A partir dessa pergunta, vinte escritoras brasileiras mostram seus contos de terror, sob a organização de Fabiane Secches e Socorro Acioli.
A antologia nos brinda de duas diferentes formas: reforça o poder das escritoras mais conhecidas e também nos surpreende com a escrita de novas autoras.
Iniciando com a intrigante narrativa de “O dedo”, de Lygia Fagundes Telles, a seleção vai do bizarro ao fantástico, do terror clássico ao novo, sempre nos fazendo ansiar pela próxima estória.
Os contos são independentes e não apresentam conexões entre si, mas todos vertem para a sensação do medo, de formas sutis ou mais abertas. Contos para serem lidos e relidos, e autoras que com certeza serão publicadas mais vezes.

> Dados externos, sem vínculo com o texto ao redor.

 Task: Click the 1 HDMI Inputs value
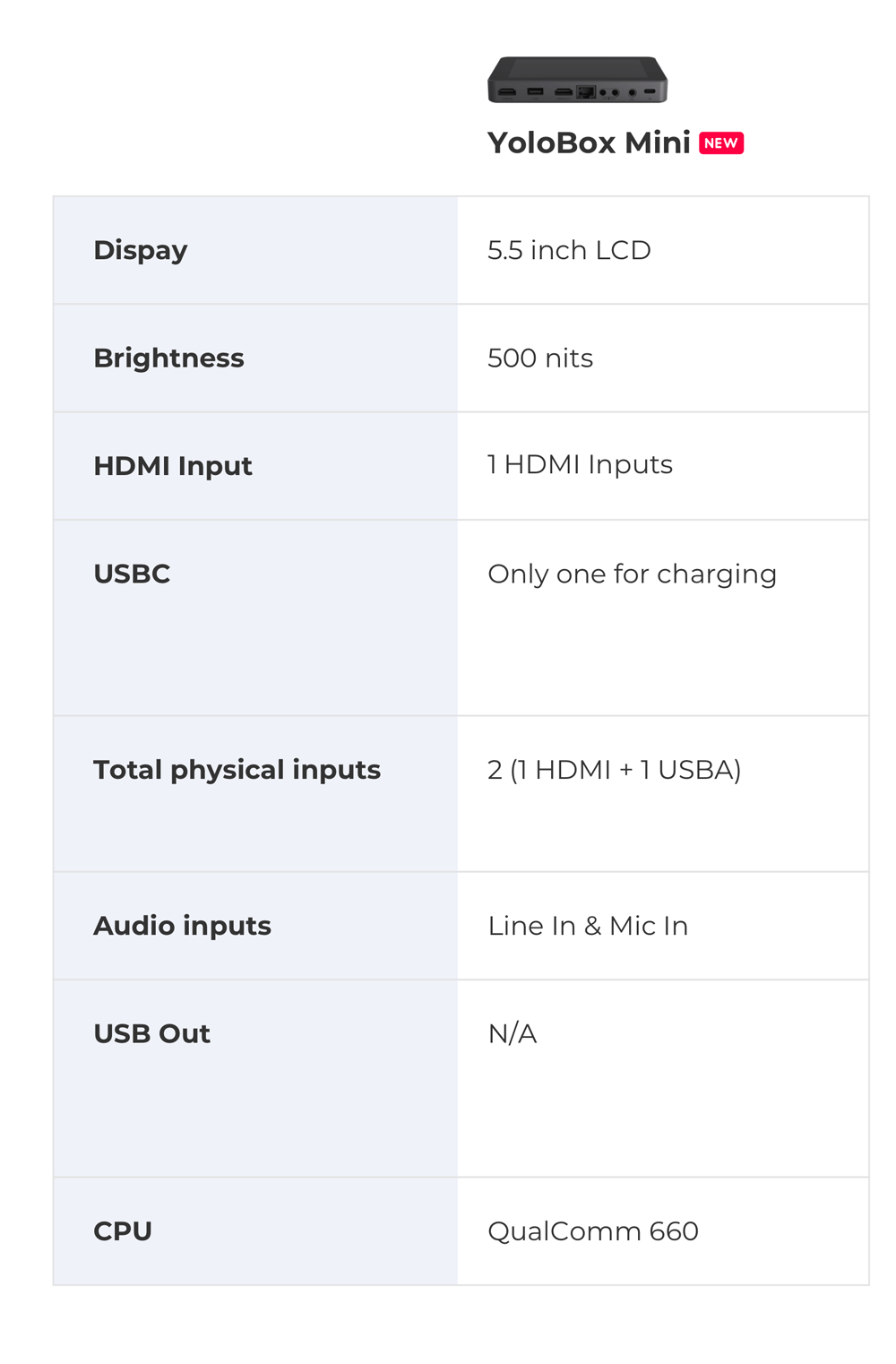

Micheliny Verunschk mais uma vez entrega tudo em “O reino lá de fora” e tem a capacidade de nos deixar abismados. “A troca”, de Fabiane Guimarães nos deixa sem respirar até o final da narrativa. “Gilda”, de Marcela Dantés, consegue tocar de forma contundente um dos piores medos humanos. Todos os contos são muito, muito bons.
Concluindo com o conto de Socorro Acioli, “São Paulo é como um mundo todo”, a antologia fecha com chave de ouro o mergulho no sobrenatural e no medo.